Task objective: Exactly reproduce the data from its first line through the line with "La Ley (625, 230)", leaving out every line after it.
━━━━━ Data supplied ━━━━━
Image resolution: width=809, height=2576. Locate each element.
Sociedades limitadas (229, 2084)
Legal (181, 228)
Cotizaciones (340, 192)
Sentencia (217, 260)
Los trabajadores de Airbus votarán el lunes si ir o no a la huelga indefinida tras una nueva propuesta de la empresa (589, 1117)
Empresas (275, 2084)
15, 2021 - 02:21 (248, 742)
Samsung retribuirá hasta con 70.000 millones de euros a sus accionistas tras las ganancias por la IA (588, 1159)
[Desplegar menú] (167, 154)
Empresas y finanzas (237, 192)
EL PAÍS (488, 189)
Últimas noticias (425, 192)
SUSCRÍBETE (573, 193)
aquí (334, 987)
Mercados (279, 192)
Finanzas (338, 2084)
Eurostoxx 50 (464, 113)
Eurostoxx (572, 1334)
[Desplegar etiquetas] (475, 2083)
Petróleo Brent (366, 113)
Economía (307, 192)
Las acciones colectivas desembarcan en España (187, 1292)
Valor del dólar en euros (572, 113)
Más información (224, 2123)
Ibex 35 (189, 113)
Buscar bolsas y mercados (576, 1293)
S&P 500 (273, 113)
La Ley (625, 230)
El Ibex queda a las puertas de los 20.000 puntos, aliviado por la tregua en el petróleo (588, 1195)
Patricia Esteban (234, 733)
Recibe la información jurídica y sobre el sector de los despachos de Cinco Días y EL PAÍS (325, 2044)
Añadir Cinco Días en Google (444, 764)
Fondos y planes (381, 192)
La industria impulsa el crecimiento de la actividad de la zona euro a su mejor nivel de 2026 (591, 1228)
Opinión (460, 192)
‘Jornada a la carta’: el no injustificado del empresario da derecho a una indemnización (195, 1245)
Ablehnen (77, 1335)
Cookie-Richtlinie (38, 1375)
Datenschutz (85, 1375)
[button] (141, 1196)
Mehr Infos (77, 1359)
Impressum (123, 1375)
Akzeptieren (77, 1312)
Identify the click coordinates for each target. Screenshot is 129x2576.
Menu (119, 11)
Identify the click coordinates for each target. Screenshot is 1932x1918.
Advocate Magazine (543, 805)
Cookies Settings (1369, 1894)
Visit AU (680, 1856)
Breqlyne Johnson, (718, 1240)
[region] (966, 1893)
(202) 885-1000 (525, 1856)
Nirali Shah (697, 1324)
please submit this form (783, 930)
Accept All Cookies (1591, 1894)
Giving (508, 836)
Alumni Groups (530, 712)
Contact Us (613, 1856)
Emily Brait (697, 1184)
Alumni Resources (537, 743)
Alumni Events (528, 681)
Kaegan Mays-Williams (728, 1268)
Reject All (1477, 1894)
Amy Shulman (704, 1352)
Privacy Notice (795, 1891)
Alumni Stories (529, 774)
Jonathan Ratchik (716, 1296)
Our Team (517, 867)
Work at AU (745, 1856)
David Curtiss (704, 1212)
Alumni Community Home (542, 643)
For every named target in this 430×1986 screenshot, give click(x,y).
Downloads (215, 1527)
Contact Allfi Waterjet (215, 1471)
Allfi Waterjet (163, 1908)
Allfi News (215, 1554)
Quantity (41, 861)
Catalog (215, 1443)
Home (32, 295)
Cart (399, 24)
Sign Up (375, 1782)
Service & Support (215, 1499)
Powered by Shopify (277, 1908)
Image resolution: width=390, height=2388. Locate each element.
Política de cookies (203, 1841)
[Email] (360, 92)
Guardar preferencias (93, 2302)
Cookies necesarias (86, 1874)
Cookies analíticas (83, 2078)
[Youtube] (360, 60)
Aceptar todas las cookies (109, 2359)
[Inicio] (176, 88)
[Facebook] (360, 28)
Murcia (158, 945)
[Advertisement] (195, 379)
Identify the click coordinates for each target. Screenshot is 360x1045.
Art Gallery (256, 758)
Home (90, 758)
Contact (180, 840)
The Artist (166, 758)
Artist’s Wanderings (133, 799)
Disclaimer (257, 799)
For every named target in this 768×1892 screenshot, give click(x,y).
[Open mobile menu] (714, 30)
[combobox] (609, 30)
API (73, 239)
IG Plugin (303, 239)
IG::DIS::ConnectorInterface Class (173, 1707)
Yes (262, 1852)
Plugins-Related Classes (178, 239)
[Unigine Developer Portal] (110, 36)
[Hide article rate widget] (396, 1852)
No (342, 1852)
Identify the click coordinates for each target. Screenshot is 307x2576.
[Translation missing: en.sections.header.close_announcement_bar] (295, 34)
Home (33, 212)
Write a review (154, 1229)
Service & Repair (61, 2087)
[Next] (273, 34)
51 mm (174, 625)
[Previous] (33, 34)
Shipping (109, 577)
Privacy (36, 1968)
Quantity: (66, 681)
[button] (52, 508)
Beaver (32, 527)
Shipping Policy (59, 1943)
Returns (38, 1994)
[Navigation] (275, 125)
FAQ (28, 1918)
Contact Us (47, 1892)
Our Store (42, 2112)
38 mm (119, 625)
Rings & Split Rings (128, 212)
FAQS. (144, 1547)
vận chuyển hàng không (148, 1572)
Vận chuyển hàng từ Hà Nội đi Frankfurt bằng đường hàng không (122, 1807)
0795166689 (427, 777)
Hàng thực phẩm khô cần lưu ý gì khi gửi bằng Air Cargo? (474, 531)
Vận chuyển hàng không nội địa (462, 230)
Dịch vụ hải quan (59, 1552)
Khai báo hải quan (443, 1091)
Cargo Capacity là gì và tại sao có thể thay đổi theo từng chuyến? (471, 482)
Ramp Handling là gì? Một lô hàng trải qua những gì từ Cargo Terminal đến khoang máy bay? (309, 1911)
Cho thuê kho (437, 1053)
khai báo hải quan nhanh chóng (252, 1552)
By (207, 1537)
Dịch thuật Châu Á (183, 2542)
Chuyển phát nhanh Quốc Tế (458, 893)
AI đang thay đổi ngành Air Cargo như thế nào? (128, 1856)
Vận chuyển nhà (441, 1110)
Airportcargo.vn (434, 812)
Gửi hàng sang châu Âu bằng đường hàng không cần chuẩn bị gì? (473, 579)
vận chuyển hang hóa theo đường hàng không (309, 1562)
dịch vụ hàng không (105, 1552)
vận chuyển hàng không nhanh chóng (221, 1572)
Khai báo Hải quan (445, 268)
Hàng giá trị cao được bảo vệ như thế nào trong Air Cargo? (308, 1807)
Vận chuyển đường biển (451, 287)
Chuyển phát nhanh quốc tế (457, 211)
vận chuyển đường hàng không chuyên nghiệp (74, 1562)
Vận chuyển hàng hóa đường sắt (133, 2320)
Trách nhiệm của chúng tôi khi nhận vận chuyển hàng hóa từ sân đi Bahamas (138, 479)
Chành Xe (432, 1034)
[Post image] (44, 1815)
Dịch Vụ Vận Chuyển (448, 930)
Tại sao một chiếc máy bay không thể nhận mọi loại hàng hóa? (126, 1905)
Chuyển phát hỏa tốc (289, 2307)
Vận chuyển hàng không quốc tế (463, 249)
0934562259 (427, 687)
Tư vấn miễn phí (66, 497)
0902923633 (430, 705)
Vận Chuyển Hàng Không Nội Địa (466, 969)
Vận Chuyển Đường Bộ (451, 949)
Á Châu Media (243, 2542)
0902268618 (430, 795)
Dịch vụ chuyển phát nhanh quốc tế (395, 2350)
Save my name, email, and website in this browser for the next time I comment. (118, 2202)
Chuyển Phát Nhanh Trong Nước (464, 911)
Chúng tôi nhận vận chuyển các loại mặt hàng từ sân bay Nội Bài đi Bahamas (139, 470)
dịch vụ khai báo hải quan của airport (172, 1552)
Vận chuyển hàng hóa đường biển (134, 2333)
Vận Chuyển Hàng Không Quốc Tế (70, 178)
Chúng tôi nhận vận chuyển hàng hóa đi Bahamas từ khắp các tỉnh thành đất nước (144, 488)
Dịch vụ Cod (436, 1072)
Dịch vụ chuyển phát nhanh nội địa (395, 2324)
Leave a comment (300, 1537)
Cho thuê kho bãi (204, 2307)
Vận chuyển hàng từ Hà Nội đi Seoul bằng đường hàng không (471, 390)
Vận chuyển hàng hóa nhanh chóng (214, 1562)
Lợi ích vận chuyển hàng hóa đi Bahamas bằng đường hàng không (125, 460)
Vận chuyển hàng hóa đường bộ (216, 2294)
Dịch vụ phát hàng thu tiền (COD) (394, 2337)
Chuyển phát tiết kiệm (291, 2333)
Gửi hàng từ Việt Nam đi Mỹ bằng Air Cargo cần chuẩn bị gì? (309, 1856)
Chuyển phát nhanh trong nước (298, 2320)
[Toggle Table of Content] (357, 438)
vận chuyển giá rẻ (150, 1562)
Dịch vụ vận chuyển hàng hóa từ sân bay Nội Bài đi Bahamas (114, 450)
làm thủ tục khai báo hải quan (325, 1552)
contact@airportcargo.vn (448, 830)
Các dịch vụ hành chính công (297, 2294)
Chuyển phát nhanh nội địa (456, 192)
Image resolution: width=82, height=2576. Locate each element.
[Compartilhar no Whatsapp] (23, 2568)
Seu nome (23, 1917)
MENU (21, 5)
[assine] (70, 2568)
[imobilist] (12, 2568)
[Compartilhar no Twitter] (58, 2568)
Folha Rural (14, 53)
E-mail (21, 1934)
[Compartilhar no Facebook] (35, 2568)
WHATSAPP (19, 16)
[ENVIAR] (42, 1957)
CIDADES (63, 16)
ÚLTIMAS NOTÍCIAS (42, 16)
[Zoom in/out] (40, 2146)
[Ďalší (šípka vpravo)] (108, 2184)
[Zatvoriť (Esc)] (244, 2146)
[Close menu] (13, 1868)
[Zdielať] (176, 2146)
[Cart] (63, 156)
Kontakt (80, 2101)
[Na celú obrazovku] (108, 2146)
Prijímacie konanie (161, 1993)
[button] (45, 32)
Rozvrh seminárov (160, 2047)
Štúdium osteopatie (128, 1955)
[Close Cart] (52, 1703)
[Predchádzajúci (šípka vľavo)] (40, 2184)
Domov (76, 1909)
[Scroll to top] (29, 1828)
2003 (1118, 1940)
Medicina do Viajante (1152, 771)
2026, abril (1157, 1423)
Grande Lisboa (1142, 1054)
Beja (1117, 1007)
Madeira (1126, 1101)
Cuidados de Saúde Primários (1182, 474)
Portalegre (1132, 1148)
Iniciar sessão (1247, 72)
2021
━━━━━
Answer area:
Image resolution: width=809, height=2576. Locate each element.
Sociedades limitadas (229, 2084)
Legal (181, 228)
Cotizaciones (340, 192)
Sentencia (217, 260)
Los trabajadores de Airbus votarán el lunes si ir o no a la huelga indefinida tras una nueva propuesta de la empresa (589, 1117)
Empresas (275, 2084)
15, 2021 - 02:21 (248, 742)
Samsung retribuirá hasta con 70.000 millones de euros a sus accionistas tras las ganancias por la IA (588, 1159)
[Desplegar menú] (167, 154)
Empresas y finanzas (237, 192)
EL PAÍS (488, 189)
Últimas noticias (425, 192)
SUSCRÍBETE (573, 193)
aquí (334, 987)
Mercados (279, 192)
Finanzas (338, 2084)
Eurostoxx 50 (464, 113)
Eurostoxx (572, 1334)
[Desplegar etiquetas] (475, 2083)
Petróleo Brent (366, 113)
Economía (307, 192)
Las acciones colectivas desembarcan en España (187, 1292)
Valor del dólar en euros (572, 113)
Más información (224, 2123)
Ibex 35 (189, 113)
Buscar bolsas y mercados (576, 1293)
S&P 500 (273, 113)
La Ley (625, 230)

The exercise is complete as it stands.